ACTION ITEM.
Copy out all the records, word for word.

Stored data entries:
Segment Open
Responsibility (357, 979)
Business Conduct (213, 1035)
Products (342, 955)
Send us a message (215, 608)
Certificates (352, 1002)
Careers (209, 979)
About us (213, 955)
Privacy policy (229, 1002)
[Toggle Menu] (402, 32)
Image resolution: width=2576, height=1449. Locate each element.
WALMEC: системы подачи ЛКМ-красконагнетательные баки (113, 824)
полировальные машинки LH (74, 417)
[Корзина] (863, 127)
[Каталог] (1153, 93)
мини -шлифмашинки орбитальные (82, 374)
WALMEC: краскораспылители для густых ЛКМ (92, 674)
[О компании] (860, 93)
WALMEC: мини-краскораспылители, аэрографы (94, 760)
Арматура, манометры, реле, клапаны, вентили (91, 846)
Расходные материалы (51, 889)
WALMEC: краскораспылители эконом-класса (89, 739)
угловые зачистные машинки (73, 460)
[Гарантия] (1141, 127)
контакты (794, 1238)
Segment Closed
SOLUTION TO THIS EXERCISE.
Responsibility (357, 979)
Business Conduct (213, 1035)
Products (342, 955)
Send us a message (215, 608)
Certificates (352, 1002)
Careers (209, 979)
About us (213, 955)
Privacy policy (229, 1002)
[Toggle Menu] (402, 32)
Image resolution: width=2576, height=1449. Locate each element.
WALMEC: системы подачи ЛКМ-красконагнетательные баки (113, 824)
полировальные машинки LH (74, 417)
[Корзина] (863, 127)
[Каталог] (1153, 93)
мини -шлифмашинки орбитальные (82, 374)
WALMEC: краскораспылители для густых ЛКМ (92, 674)
[О компании] (860, 93)
WALMEC: мини-краскораспылители, аэрографы (94, 760)
Арматура, манометры, реле, клапаны, вентили (91, 846)
Расходные материалы (51, 889)
WALMEC: краскораспылители эконом-класса (89, 739)
угловые зачистные машинки (73, 460)
[Гарантия] (1141, 127)
контакты (794, 1238)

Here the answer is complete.